▶ Aim of the exercise:
Only lines holding the word "target" are wanted. Copy them from the listing below.

▶ Data for the task:
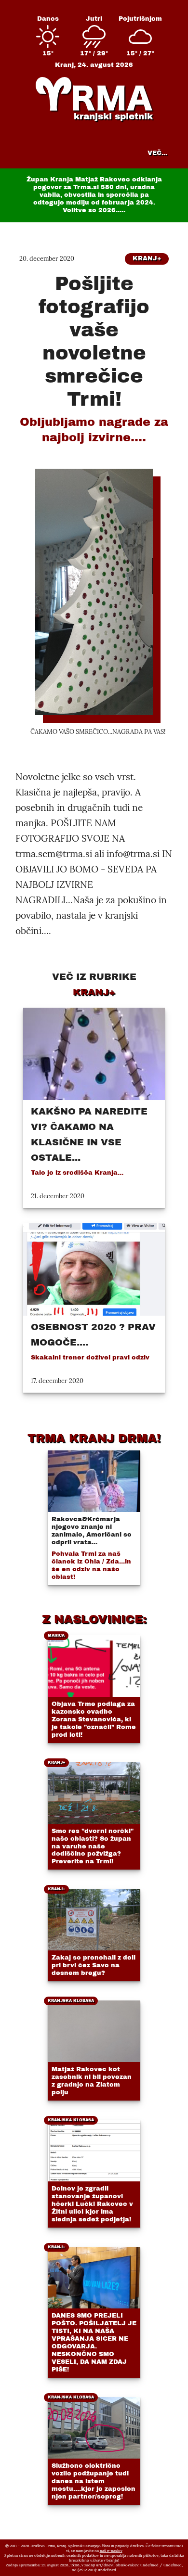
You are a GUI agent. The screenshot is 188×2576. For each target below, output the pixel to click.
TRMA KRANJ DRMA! (94, 1438)
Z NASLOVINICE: (94, 1619)
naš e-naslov (111, 2550)
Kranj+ (147, 258)
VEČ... (157, 153)
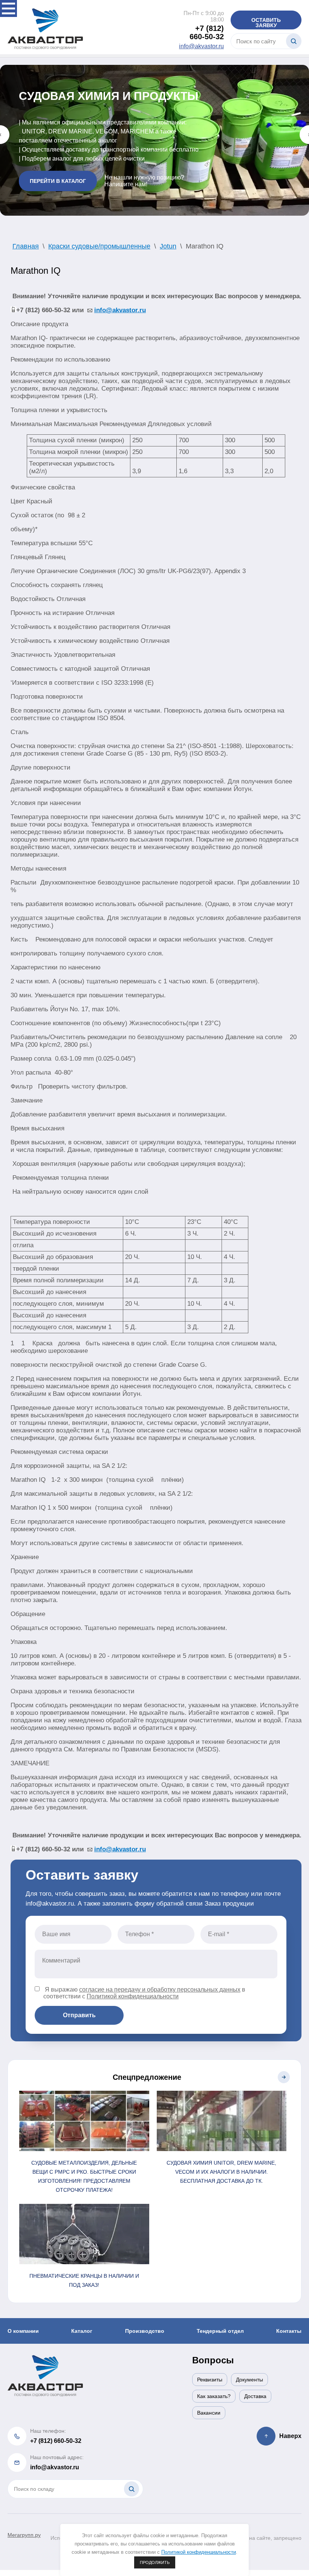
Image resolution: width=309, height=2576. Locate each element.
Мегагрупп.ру (24, 2535)
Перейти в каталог (58, 183)
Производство (144, 2331)
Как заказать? (214, 2396)
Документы (249, 2380)
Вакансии (208, 2413)
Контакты (288, 2331)
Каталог (81, 2331)
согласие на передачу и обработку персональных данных (159, 1989)
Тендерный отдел (220, 2331)
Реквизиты (209, 2380)
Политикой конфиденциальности (133, 1996)
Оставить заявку (266, 22)
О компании (23, 2331)
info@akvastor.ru (201, 46)
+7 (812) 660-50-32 (207, 32)
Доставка (255, 2396)
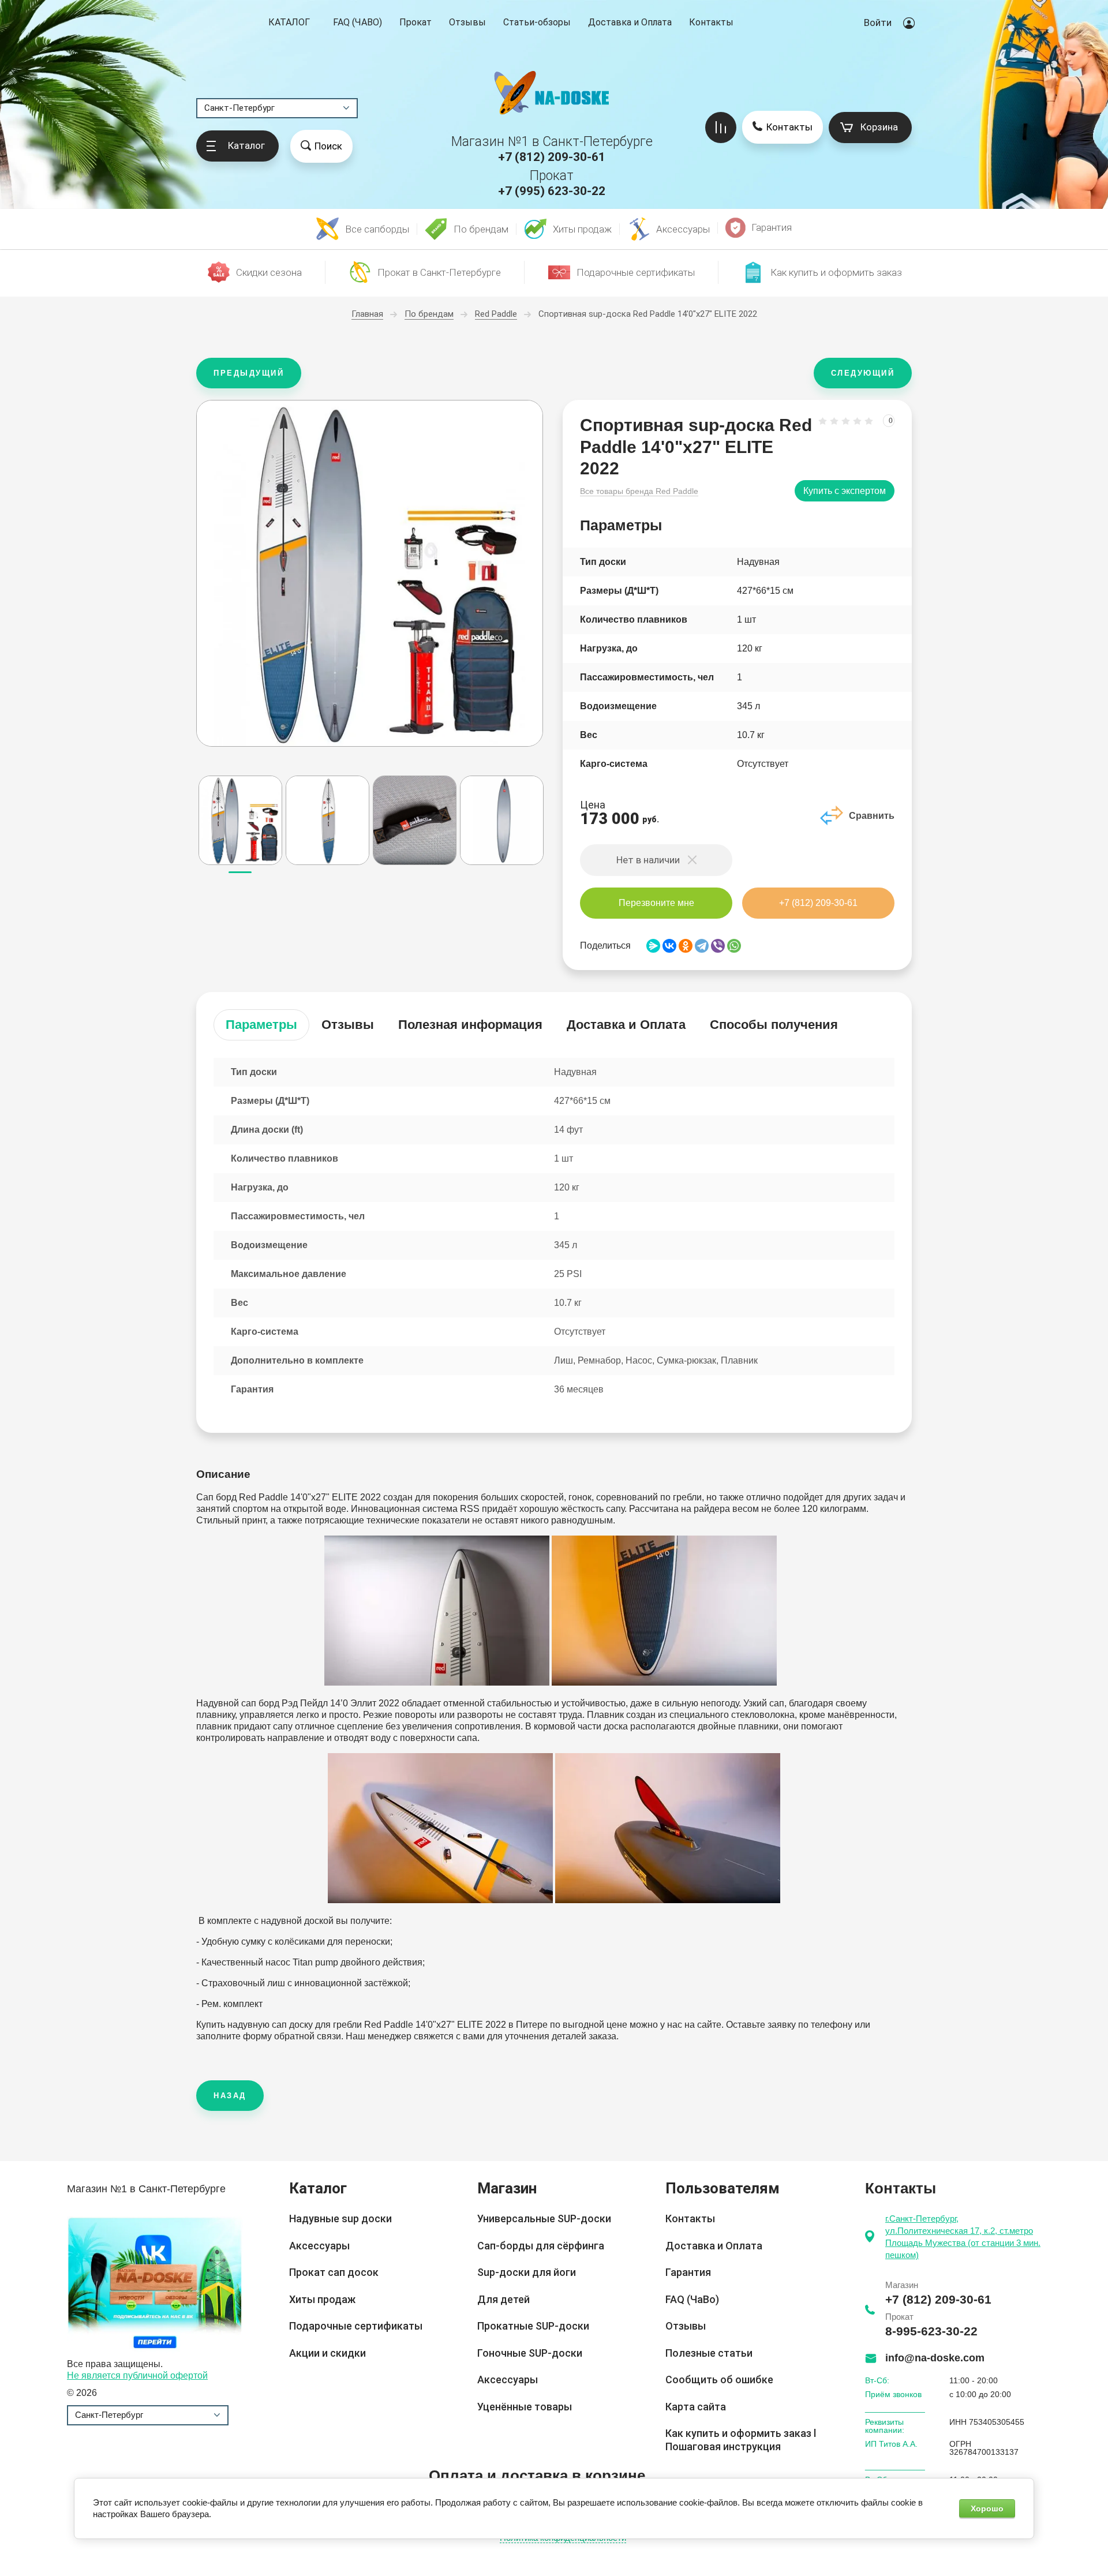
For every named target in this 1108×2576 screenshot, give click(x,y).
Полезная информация (470, 1024)
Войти (878, 22)
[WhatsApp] (734, 946)
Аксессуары (319, 2246)
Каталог (289, 23)
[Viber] (718, 946)
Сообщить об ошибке (719, 2379)
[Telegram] (702, 946)
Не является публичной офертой (137, 2375)
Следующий (863, 373)
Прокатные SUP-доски (533, 2326)
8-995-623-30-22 (931, 2331)
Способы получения (774, 1024)
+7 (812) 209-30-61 (551, 157)
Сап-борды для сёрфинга (540, 2246)
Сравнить (871, 816)
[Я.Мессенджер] (653, 946)
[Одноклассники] (685, 946)
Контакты (711, 22)
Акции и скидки (327, 2353)
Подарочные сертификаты (355, 2326)
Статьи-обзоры (537, 22)
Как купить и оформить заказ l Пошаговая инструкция (740, 2440)
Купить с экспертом (844, 491)
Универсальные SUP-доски (544, 2218)
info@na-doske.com (935, 2358)
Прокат (415, 22)
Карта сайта (695, 2407)
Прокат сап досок (334, 2272)
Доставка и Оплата (630, 22)
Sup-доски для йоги (526, 2272)
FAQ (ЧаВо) (692, 2299)
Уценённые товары (524, 2407)
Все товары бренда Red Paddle (639, 491)
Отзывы (467, 22)
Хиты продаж (322, 2299)
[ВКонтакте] (669, 946)
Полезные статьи (709, 2353)
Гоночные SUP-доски (529, 2353)
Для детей (503, 2299)
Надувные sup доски (340, 2218)
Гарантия (688, 2272)
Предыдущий (249, 373)
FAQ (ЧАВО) (357, 22)
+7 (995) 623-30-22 (551, 191)
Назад (230, 2095)
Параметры (261, 1024)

▶ Output for this exercise:
You are a GUI agent. The screenshot is 188×2576. For each target below, output the pixel to click.
For every named target in this 1108×2576 screenshot, give click(x,y).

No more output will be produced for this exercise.